When we are serious about anything, we regularly evaluate our efforts to see how business is going. The spiritual life is no different. In fact, because it alone provides us “with a treasure in the heavens that does not fail” (Lk 12:33), we ought to be all the more diligent to monitor our progress so we make necessary adjustments and ensure that we are not laboring in vain.
The daily examen prayer does just that. A surprising number of those who made their Time & Talent pledge expressed interest in learning more about this venerable and essential spiritual practice. See it as a Christian’s ordinary way of fulfilling Christ’s repeated command to “be watchful and vigilant.” It’s our time to “check the tapes” and examine the books of the business that is our soul: review our thoughts, words, and deeds; evaluate the various movements of our soul; discern when the Good Spirit was acting on it, and when the evil one was operative; recognize failures and successes; and recalibrate our activity as appropriate.
The natural time to do the examen is at the end of the day. It doesn’t need to take more than five minutes, though ten to fifteen could still be employed fruitfully in this exercise. The following steps can serve as a pattern:
First, dispose yourself to enter the presence of God. The examen is, after all, a prayer, i.e. a conversation with the Almighty. Intentionally direct all your being--mind, heart, body, affections, desires, thoughts--to Him and His glory. Like St. Dominic did (literally) in his prayer postures, make yourself an arrow pointing to Heaven!
Second, beg the Holy Spirit to come and give you light to recognize His presence and to know yourself (“Lord, that I might see!”). If you have difficulties with the examen, try prolonging and intensifying this step.
Third, review the hours since your last examen. You are not simply remembering what happened or scanning for sins; you are evaluating the transactions of your soul: what holy resolutions did you keep or fail to enact? Did I make good use of my time and talents? What inspirations did you receive and respond to? Did those come from the world, the flesh, the devil, or the Holy Spirit? What passions of the soul were you subject to? Did you ever let these get the better of you? If you committed any sin, what led up to it? What occasions did you hazard or rationalizations did you accept? How was God at work in your life? Were you forgetful of Him? What attachments impeded you from following Him more closely? What opportunities did He provide to grow in virtue, deny yourself, turn to Him? How did you respond? Etc. etc.
Fourth (and this step can be woven into #3), allow your heart to respond accordingly. Praise God for His fidelity and presence in your life. Thank Him for benefits received. Credit Him for any victories. Grieve and repent of your infidelities. Resolve to do better according to the light He gives you. Beg Him for His grace and mercy.

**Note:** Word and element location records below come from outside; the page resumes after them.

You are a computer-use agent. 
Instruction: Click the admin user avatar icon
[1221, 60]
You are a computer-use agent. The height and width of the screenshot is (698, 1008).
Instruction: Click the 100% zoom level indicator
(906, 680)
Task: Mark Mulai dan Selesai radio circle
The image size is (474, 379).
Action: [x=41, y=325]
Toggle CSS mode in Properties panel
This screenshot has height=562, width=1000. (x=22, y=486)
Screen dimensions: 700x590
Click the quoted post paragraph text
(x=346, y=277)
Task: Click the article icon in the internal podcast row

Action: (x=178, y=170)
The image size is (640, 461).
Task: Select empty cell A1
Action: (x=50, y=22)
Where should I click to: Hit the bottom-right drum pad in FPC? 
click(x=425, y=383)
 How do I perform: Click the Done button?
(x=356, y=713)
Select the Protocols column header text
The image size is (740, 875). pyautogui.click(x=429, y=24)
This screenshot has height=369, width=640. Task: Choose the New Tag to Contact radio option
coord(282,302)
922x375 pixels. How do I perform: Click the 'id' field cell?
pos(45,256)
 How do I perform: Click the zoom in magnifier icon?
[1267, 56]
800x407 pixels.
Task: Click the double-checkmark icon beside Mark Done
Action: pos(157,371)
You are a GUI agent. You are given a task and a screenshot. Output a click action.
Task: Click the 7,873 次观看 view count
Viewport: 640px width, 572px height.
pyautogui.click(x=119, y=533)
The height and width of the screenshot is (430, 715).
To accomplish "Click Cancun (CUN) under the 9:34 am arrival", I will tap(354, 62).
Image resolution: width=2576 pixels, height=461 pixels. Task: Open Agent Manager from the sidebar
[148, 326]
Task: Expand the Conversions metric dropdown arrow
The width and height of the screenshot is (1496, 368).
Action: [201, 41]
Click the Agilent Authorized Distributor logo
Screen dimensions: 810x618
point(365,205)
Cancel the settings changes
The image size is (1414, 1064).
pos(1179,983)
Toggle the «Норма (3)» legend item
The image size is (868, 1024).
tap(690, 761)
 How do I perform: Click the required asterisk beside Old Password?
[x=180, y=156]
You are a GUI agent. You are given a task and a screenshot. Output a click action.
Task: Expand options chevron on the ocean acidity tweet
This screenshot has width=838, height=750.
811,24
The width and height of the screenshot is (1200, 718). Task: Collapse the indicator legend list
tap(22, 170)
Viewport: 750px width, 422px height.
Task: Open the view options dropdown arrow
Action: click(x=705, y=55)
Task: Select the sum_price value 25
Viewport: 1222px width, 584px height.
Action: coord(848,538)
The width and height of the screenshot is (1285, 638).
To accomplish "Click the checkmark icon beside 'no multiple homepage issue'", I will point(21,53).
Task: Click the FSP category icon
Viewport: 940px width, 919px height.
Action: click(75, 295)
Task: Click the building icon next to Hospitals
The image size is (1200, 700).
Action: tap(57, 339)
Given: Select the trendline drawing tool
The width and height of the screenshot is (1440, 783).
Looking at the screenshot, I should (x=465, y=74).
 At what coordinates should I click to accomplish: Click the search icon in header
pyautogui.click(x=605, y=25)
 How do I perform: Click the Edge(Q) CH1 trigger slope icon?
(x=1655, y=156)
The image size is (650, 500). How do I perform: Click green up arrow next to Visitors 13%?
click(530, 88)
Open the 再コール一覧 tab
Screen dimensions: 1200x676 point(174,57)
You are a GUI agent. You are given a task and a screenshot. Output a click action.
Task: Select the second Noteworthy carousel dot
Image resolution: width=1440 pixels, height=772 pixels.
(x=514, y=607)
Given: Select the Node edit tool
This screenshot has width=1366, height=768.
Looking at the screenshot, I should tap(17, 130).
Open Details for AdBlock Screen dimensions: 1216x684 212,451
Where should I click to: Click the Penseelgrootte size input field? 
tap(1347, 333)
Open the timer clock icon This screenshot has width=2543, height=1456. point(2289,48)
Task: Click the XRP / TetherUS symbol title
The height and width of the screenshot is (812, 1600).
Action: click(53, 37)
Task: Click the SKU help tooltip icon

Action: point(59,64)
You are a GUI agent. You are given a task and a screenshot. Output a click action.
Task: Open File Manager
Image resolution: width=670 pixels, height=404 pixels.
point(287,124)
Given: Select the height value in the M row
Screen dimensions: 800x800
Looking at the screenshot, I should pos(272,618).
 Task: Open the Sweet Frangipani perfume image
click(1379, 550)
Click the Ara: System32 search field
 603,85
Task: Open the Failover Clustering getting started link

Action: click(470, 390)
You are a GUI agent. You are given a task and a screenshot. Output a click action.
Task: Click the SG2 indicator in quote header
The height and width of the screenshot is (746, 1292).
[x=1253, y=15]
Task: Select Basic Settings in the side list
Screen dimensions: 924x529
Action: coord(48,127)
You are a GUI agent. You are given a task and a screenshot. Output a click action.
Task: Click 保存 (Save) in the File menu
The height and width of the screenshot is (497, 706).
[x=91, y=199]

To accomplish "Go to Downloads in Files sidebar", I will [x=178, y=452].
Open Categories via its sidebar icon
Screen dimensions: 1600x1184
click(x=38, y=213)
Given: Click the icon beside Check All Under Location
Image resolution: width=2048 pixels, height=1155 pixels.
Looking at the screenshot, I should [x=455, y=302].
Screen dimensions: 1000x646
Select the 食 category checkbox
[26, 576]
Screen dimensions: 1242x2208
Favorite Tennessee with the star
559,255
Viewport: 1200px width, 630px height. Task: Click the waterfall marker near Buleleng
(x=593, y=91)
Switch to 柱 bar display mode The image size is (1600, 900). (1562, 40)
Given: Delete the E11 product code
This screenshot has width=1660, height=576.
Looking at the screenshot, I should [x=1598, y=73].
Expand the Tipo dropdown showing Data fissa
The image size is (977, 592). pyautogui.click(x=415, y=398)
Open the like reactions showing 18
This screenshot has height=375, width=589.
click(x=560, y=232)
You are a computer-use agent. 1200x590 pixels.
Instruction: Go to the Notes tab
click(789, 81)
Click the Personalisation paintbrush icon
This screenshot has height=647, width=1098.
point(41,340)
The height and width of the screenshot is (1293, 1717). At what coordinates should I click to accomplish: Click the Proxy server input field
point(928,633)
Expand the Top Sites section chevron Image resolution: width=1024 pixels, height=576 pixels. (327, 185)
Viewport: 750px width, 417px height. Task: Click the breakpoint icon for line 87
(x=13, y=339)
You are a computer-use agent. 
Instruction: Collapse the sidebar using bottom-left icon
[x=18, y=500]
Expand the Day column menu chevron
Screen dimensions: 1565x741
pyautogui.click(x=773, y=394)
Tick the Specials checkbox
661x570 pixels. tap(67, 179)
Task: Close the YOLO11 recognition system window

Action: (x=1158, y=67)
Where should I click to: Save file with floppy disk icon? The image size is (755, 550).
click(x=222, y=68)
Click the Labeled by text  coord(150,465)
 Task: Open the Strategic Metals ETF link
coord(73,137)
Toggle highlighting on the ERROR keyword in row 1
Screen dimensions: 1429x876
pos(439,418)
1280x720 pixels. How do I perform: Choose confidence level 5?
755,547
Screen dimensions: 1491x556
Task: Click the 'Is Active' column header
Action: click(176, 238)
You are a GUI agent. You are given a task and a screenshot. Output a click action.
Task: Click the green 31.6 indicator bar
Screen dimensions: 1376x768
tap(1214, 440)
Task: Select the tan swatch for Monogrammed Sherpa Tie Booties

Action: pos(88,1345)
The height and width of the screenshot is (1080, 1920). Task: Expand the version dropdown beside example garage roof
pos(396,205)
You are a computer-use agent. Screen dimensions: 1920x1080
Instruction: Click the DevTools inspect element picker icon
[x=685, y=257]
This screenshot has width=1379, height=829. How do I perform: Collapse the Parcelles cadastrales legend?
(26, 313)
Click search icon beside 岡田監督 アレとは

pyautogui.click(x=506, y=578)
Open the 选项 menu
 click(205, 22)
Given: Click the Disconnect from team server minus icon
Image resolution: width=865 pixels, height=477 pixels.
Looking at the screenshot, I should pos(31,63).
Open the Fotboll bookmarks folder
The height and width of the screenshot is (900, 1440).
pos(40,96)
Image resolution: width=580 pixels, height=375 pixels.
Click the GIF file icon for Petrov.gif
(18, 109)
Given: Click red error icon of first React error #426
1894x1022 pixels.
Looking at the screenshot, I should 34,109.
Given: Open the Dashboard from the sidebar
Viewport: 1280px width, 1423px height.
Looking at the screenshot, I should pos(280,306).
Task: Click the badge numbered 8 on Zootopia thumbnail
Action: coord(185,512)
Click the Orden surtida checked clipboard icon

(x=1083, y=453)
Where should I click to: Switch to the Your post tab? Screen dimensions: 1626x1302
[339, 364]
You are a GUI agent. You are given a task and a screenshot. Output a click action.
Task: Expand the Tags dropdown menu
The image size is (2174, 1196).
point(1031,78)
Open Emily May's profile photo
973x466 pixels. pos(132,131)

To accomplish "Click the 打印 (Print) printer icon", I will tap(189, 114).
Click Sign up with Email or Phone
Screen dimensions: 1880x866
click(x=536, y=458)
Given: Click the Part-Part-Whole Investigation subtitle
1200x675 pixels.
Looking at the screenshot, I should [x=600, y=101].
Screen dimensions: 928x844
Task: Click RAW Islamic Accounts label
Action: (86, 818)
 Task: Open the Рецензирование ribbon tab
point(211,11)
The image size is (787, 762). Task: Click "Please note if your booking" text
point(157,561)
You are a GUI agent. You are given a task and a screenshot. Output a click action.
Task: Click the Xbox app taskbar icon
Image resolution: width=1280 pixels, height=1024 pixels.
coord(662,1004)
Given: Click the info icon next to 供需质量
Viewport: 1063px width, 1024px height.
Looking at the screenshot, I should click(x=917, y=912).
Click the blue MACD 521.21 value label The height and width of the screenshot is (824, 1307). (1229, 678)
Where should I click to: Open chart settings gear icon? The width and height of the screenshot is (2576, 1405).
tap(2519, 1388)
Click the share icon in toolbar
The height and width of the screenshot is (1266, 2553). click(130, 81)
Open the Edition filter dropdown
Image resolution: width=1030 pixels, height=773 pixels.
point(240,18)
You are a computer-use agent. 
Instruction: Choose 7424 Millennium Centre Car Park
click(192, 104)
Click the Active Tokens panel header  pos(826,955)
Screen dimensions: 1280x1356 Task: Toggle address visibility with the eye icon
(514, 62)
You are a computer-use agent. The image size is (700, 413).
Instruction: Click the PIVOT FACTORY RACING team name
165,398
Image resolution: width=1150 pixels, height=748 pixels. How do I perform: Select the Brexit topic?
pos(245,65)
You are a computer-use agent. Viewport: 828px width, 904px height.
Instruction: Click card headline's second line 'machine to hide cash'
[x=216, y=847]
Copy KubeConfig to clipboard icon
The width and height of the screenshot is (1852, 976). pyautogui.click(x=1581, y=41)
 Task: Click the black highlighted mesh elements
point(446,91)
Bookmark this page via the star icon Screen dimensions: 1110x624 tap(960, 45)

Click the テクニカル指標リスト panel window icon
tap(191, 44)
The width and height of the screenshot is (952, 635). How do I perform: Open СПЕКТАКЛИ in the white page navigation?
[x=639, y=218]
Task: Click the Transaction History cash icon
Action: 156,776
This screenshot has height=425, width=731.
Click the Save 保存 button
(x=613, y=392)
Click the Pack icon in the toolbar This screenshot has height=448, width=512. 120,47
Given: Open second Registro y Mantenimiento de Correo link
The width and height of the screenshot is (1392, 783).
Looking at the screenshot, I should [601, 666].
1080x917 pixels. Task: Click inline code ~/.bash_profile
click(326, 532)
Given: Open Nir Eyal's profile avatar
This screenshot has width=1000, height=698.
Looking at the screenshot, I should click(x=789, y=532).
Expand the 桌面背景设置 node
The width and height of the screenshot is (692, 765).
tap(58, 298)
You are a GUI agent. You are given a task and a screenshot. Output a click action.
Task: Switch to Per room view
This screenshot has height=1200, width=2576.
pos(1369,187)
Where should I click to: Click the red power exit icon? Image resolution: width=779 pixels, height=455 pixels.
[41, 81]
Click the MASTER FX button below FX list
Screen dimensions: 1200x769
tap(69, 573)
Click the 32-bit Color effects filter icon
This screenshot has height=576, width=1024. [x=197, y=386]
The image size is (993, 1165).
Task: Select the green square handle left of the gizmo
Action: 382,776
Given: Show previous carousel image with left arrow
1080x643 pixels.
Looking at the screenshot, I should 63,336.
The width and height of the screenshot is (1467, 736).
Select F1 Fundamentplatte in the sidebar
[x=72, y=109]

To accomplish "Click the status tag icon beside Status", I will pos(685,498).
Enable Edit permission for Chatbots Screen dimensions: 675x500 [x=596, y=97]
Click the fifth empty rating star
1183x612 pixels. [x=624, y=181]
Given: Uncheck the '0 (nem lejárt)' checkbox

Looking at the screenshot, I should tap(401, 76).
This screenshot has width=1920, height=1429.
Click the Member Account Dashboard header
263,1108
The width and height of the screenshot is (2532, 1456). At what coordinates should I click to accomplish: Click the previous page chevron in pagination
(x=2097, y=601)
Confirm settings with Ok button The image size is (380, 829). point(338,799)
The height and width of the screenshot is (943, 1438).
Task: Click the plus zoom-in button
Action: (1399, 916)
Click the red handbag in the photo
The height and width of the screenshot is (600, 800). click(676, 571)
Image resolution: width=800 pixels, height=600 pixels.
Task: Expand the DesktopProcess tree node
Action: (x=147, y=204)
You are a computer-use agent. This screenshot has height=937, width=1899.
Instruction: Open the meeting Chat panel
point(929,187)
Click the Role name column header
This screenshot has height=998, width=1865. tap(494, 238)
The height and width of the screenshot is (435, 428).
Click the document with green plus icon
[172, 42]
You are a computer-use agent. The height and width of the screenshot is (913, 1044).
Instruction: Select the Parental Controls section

Finally, conclude with a bit of focus. We should always have something particular we are working on in the spiritual life; some targeted area of improvement. Evaluate your efforts (or lack thereof) in that regard, and come to a concrete resolution about how you intend to renew the battle going forward, asking God for the grace to correspond well with His inspirations here.
I’ll be honest: after over twelve years of making the examen twice daily (25 minutes total according to our rule!) it is still a struggle. In fact, it is probably the most tedious part of my day. But even when poorly done, the benefits of fidelity here are enormous. It does indeed transform us into those watchful stewards. It produces self-knowledge, sensitivity to God’s activity, spiritual discernment, humility, purity of conscience, and self-awareness. It leads us to “take every thought captive to obey Christ” (2 Cor 10:5), in whose will we find our profit and our peace.